I'm about halfway through Albert O. Hirschman's Exit, Voice, and Loyalty and noticed something that I've seen to be true whenever his work is invoked against voucher programs -- or any privatization, for that matter. Since there is still another half left to go, I'm holding out hope that he will address it, but I didn't find anything promising in the index, so hope is running out for him ... and his little dog, too.

The main emphasis of the 1970 book, so far, is to (1) describe two mechanisms which consumers have recourse to when the quality of a firm or industry deteriorates, and (2) emphasize how little attention has been paid to these, by political scientists and especially by economists who had begun to colonize the other social sciences. The two mechanisms are exit (as in leaving one business and going to another) and voice (as in expressing your displeasure). Hirschman correctly notes that exit is not so automatic as economists have tended to assume, nor is voice so silly an alternative.

Hirschman levels the charge of bias against economists with a quote of Milton Friedman's original voucher proposal from 1955. When he returns to education later in the book, I got the impression that he was intentionally trying to create a tool for defending public schooling. In any case, having created the tool, I think he forgot to investigate whether it worked as well as he thought for that particular application.

The anti-voucher argument can be summed up in this statement.
... those customers who care most about the quality of the product and who, therefore, are those who would be most active, reliable, and creative agents of voice, are for that very reason also those who are apparently likely to exit first in case of deterioration.
But in applying this, both Hirschman and those who draw on him to argue against school privatization take this as revealed truth. Their argument relies on several assumptions that are mistaken in my estimate:

Poor parents are less effective at voice. First, poor does not mean stupid or incapable, and this is frequently the implication of this claim! Poor parents are sometimes the most vocal because they understand first-hand the value of an education. Second, it is true that voice is more expensive to poor parents because of the time required to research, meet, debate, and follow up on ideas, time which they don't have which wealthier parents do (professionals can take time off, one spouse may not have a full time job, etc.). Parents who stay in the public schools will thus have more resort to voice the wealthier they are. Forcing them all to stay ensures that the school will be more responsive to wealthy parents than to poorer parents. If the wealthier parents had the option of exiting, the poorer parents remaining would have greater effective voice as their share of representation goes up. Which leads to ...

◆ Information supplied
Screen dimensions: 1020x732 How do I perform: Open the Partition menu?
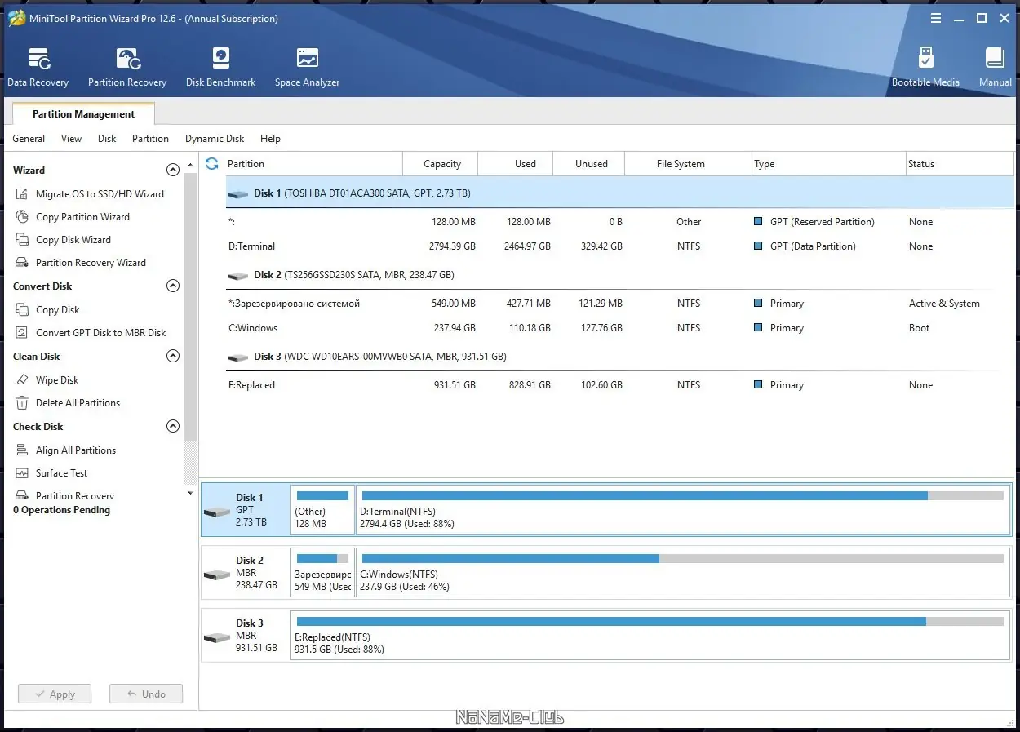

◆ Task to complete
Substitute "parents" for "customers" and give the passage on Hirschman starting with "The anti-voucher argument" and going on through "case of deterioration.".

◆ Written reply
The anti-voucher argument can be summed up in this statement.
... those parents who care most about the quality of the product and who, therefore, are those who would be most active, reliable, and creative agents of voice, are for that very reason also those who are apparently likely to exit first in case of deterioration.